Haig was a four-star Army general who served as a senior adviser to three presidents and had presidential ambitions of his own. He died early in the day at Johns Hopkins Hospital in Baltimore of complications from an infection, his family said. He was surrounded by his family, according to two of his children, Alexander and Barbara.
President Barack Obama praised Haig on Saturday as a public servant who “exemplified our finest warrior-diplomat tradition of those who dedicate their lives to public service.”
Haig’s long and decorated military service launched the Washington career for which he is better known, including jobs in the Nixon, Ford and Reagan administrations.
Many Americans will remember the strong-willed Haig most vividly for what he later called his “poor choice of words.” Hours after Reagan was shot, then-Secretary of State Haig went before the cameras intending, he said later, to reassure Americans that the White House was functioning.
“As of now, I am in control here in the White House, pending the return of the vice president,” Haig said.
Some saw the comment as a power grab in the absence of Vice President George H.W. Bush, who was out of town.

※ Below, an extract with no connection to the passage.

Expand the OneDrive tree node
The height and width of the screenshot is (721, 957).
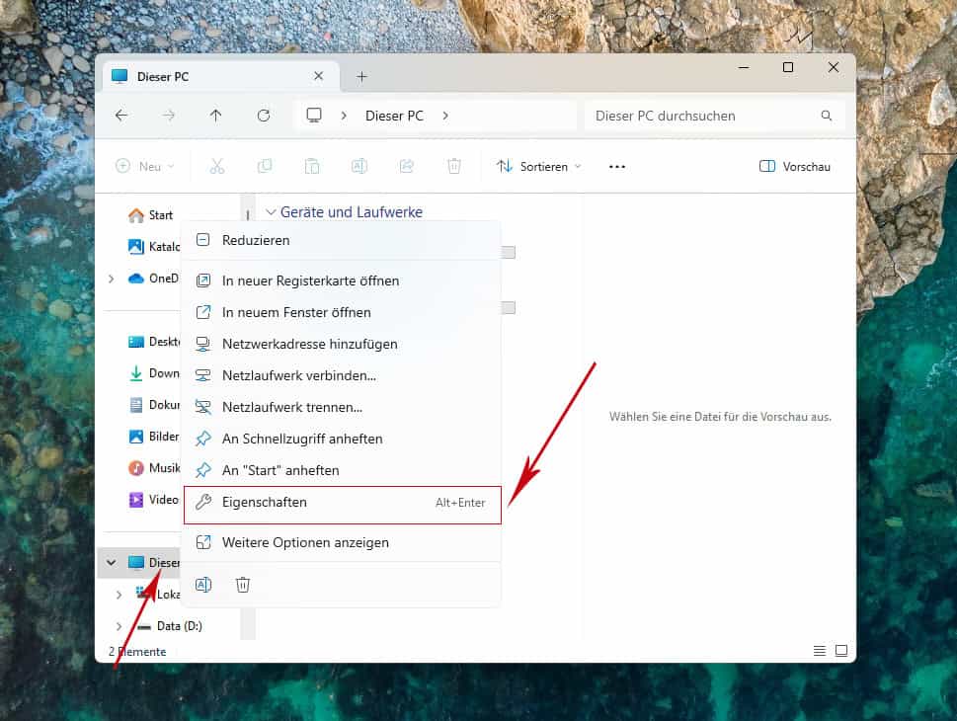112,279
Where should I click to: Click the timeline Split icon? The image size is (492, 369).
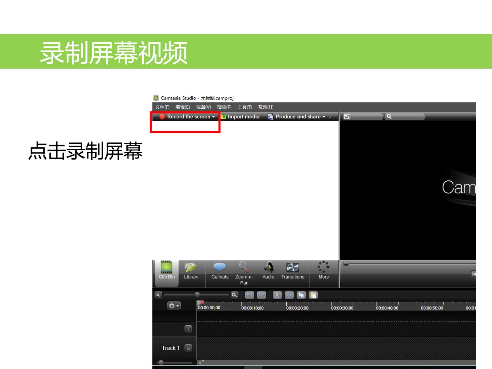pos(289,295)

The ridicule that followed hastened Haig’s departure from the last of an extraordinarily varied string of top government jobs.
“I think of him as a patriot’s patriot,” said George P. Shultz, who succeeded Haig as the country’s top diplomat in 1982.
“No matter how you sliced him it came out red, white and blue. He was always willing to serve.”
Haig was awarded the Distinguished Service Cross and numerous other honors during his three decades in the Army, and — as vice chief of staff — helped lead the transition to an all-volunteer military, recalled Army Chief of Staff Gen. George Casey.
Former Secretary of State Madeleine Albright, a Democrat, called the staunchly Republican Haig a great public servant. “Alexander Haig devoted his career to serving our country, both as a soldier and as a diplomat,” Albright said.